◆ WHAT THE EXERCISE ASKS:
Please copy, exactly as they appear below, the lines from the one containing "Privacy Policy (915, 2195)" through the one containing "Coffee (704, 1972)".

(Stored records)
• • • • •

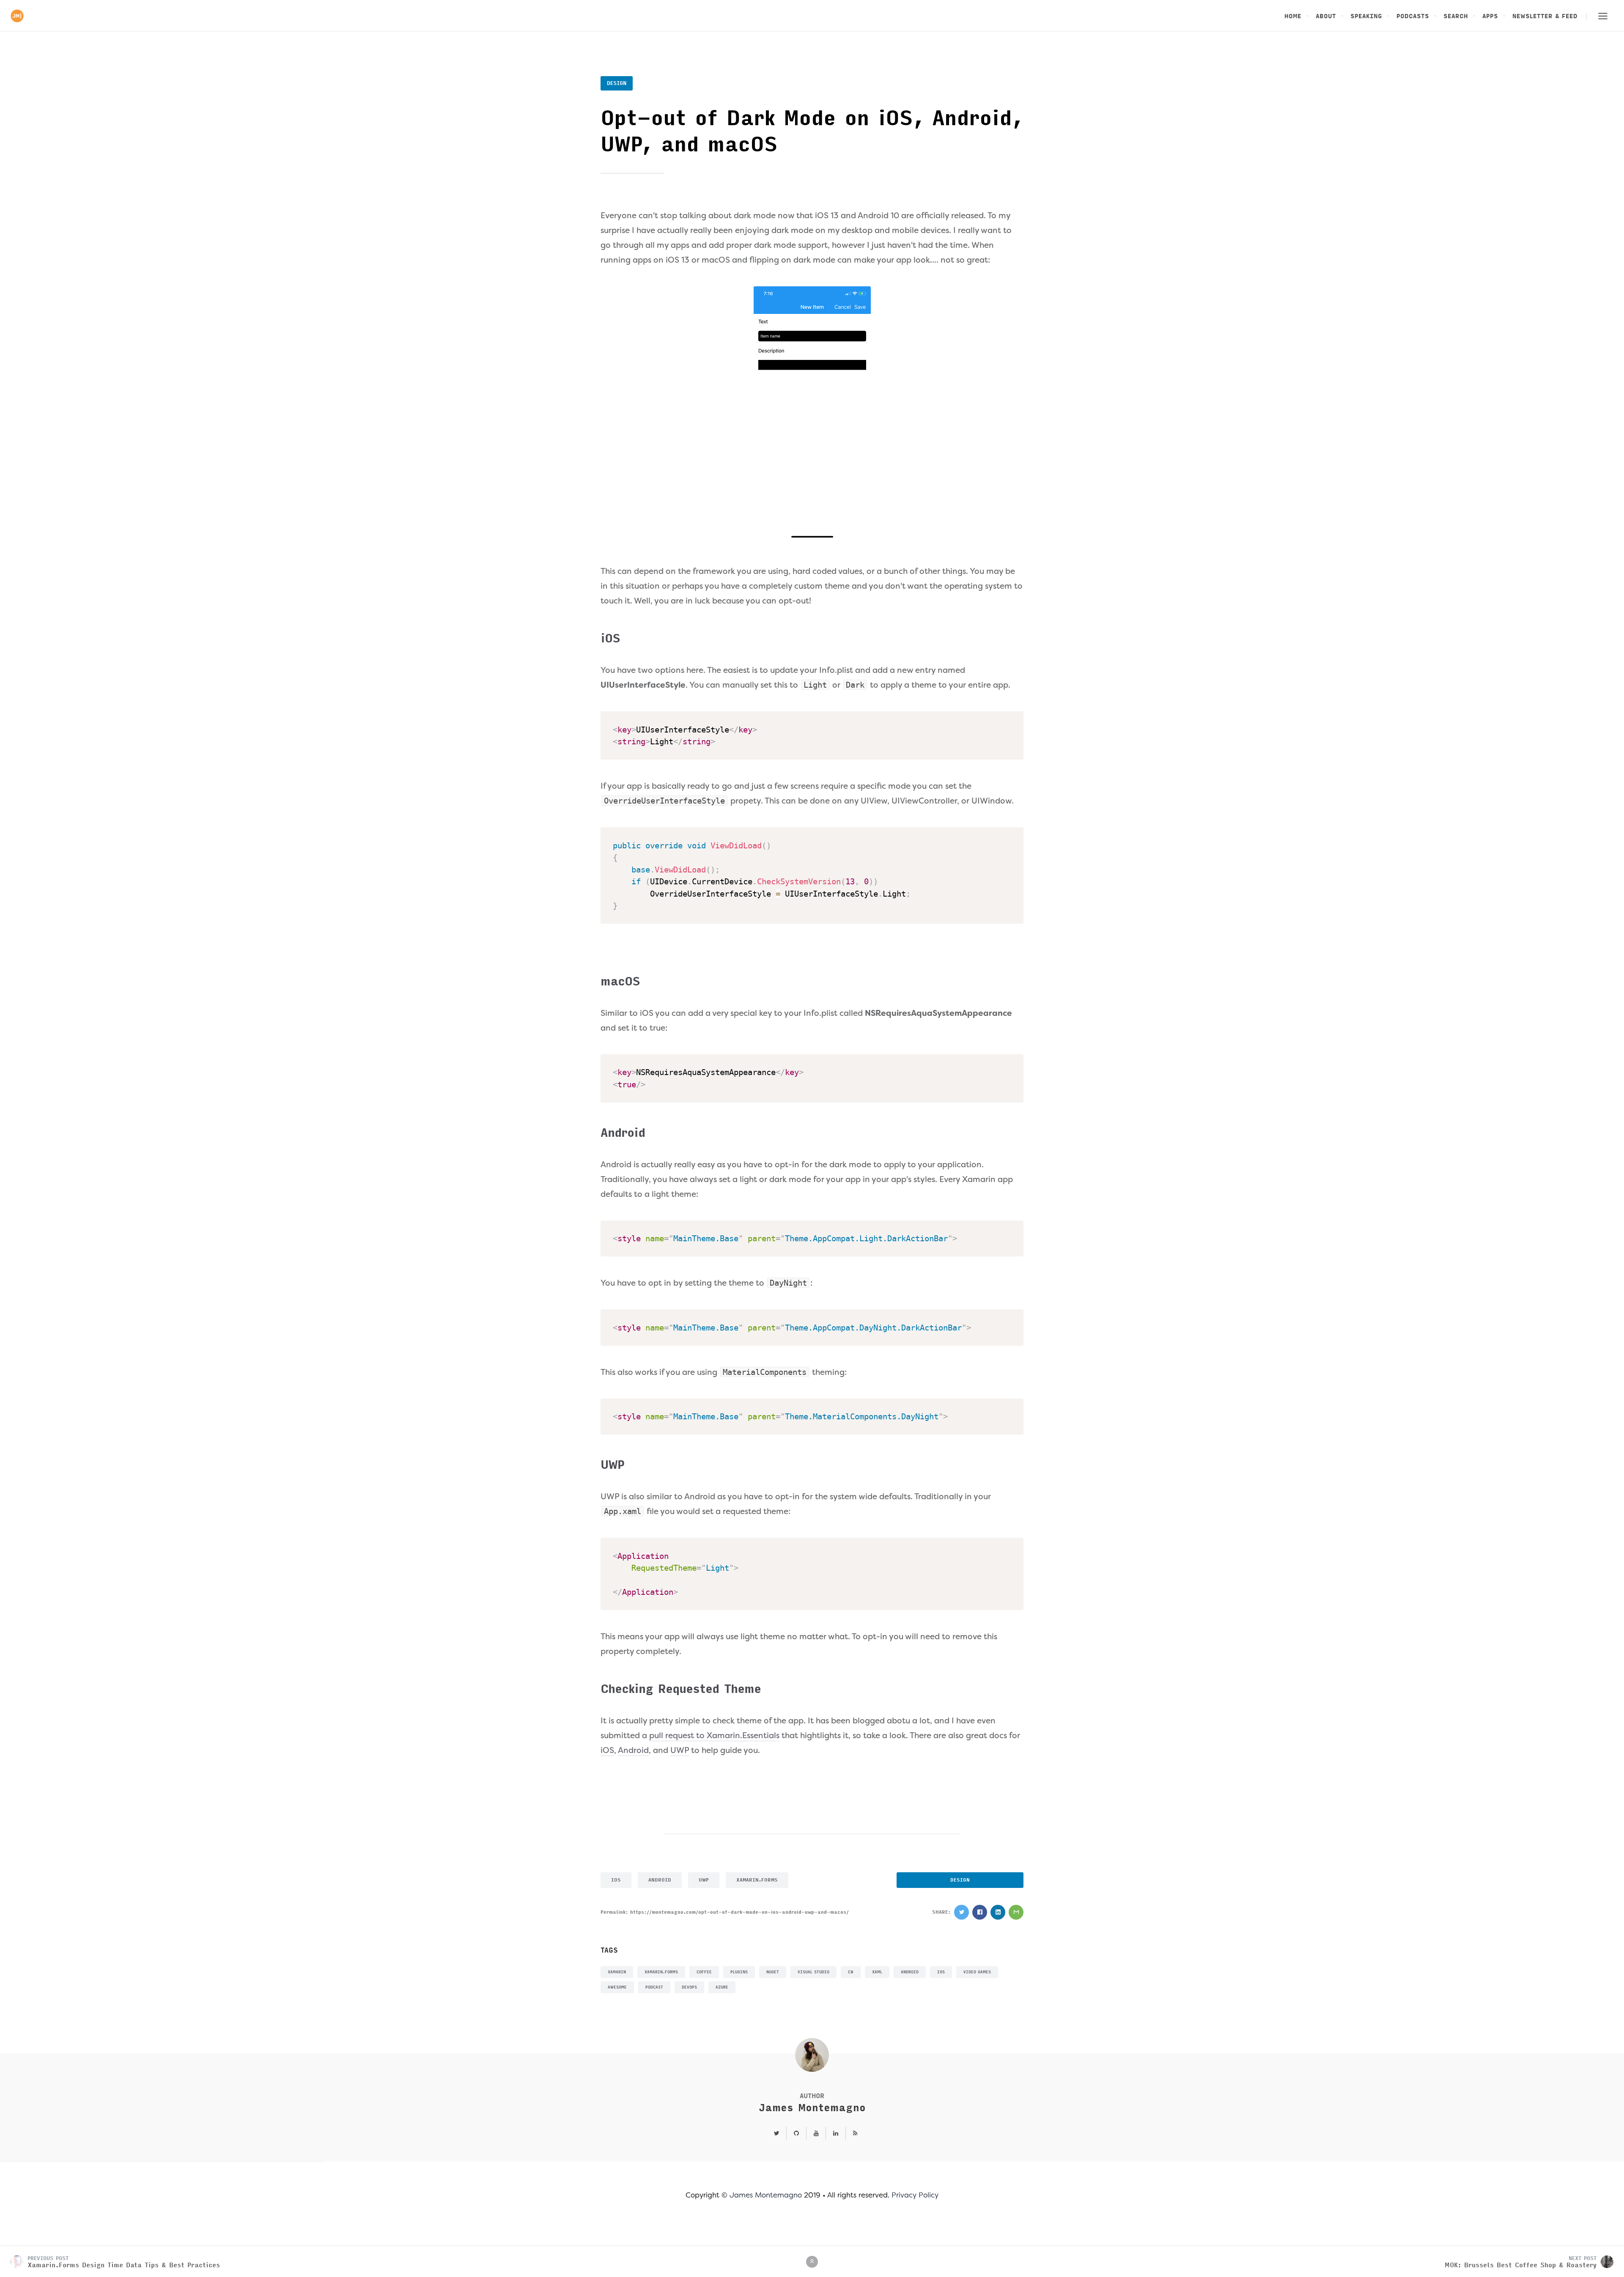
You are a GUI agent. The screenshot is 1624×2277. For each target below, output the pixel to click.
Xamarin (617, 1972)
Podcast (654, 1987)
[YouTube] (816, 2134)
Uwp (704, 1880)
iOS (607, 1750)
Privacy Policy (915, 2195)
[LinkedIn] (997, 1912)
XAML (877, 1972)
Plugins (739, 1972)
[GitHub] (796, 2134)
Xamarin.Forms (757, 1880)
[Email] (1016, 1912)
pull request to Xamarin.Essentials (714, 1735)
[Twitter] (961, 1912)
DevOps (689, 1987)
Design (616, 83)
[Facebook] (979, 1912)
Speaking (1366, 16)
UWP (679, 1750)
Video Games (977, 1972)
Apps (1490, 16)
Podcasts (1412, 16)
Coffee (704, 1972)
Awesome (617, 1987)
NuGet (772, 1972)
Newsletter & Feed (1544, 16)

• • • • •

◆ RESPONSE TO THE EXERCISE:
Privacy Policy (915, 2195)
[LinkedIn] (997, 1912)
XAML (877, 1972)
Plugins (739, 1972)
[GitHub] (796, 2134)
Xamarin.Forms (757, 1880)
[Email] (1016, 1912)
pull request to Xamarin.Essentials (714, 1735)
[Twitter] (961, 1912)
DevOps (689, 1987)
Design (616, 83)
[Facebook] (979, 1912)
Speaking (1366, 16)
UWP (679, 1750)
Video Games (977, 1972)
Apps (1490, 16)
Podcasts (1412, 16)
Coffee (704, 1972)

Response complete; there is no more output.